Infine, la struttura non è tenuta ad effettuare una seconda volta i controlli già correttamente effettuati dal Centro trasfusionale, potendo fare affidamento sulle informazioni trasmesse da un soggetto dotato, in materia, di una specifica e comprovata competenza.
Come osserva correttamente la Cassazione, considerata la complessità del settore trasfusionale e la necessità di evitare eccessivi aggravi economici sulle strutture, si deve concludere che, “salvo che non risulti scontata un certo grado di inaffidabilità o di incertezza dei metodi applicati nella ricerca e negli esami, essendo quindi buona prassi la rinnovazione della indagine chimica o strumentale a conferma dei risultati ottenuti dalla prima verifica -, la struttura sanitaria, pubblica o privata, competente ad eseguire l’intervento chirurgico cruento, deve necessariamente “affidarsi”, per la fornitura del sangue da impiegare nelle trasfusioni, alla distinta struttura sanitaria competente a raccogliere e conservare le sacche di sangue da distribuire agli enti richiedenti”.

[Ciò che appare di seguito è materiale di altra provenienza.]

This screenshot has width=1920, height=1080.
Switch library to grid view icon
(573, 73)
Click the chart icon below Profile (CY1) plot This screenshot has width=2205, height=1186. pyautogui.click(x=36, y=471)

Date queste premesse, secondo la Suprema Corte l’errore compiuto dal giudice del rinvio consiste nell’aver individuato come unico comportamento cui era tenuta la struttura sanitaria nel “dovere … di verificare la identificabilità del donatore e del centro trasfusionale di provenienza”, mentre invece avrebbe anche dovuto accertare l’avvenuta effettuazione dei test sul sangue prescritti all’epoca delle trasfusioni (nel caso di specie, la Corte di Appello aveva omesso di verificare l’avvenuta effettuazione, da parte del Centro trasfusionale, della ricerca dell’Antigene Australia).
Per tale motivo la pronuncia impugnata è stata cassata, con statuizione del seguente principio di diritto: “In relazione al danno da contagio di epatite C determinato da trasfusione di sangue infetto, richiesta per la esecuzione di intervento chirurgico, la mancata conoscenza, al tempo dei fatti (1987), del virus HCV, non essendo stati ancora predisposti i markers idonei ad accertare preventivamente il virus, non esonera la Casa di cura privata, che abbia utilizzato sacche di sangue, sebbene consegnate dalla struttura autorizzata prevista dalla L. 14 luglio 1967, n. 592, da responsabilità per inadempimento della prestazione di cura, qualora abbia omesso di verificare, attraverso la documentazione ricevuta, che il fornitore avesse ottemperato agli obblighi di legge, al tempo vigenti, consistenti: a) nella tracciabilità del sangue, mediante identificazione del donatore; b) nella effettuazione degli esami ematochimici -ricerca antigene Australia- diretti ad escludere nel sangue raccolto il virus HBV.
Ove, invece, risulti la prova che tale verifica documentale sia stata compiuta, deve ritenersi che la Casa di cura privata abbia assolto all’onere di diligenza qualificata esigibile ai sensi dell’art. 1176 c.c., comma 2, in quanto la relazione che, nell’ambito del più generale sistema complesso del servizio sanitario pubblico, si instaura tra i predetti soggetti – qualora non sia ravvisabile uno schema organizzativo riconducibile alla sovraordinazione gerarchica, al controllo o vigilanza, od alla “ausiliarietà” ex art. 1228 c.c., – è regolata dal principio di specializzazione e competenza, in base al quale l’accertamento della esecuzione da parte del fornitore (cui la Casa di cura è tenuta esclusivamente a rivolgersi) dei controlli prescritti dalle legge vigenti, esonera la Casa di cura dalla rinnovazione di tali esami sulle sacche ricevute, dovendo considerarsi conforme alla misura di diligenza richiesta, detta verifica documentale“.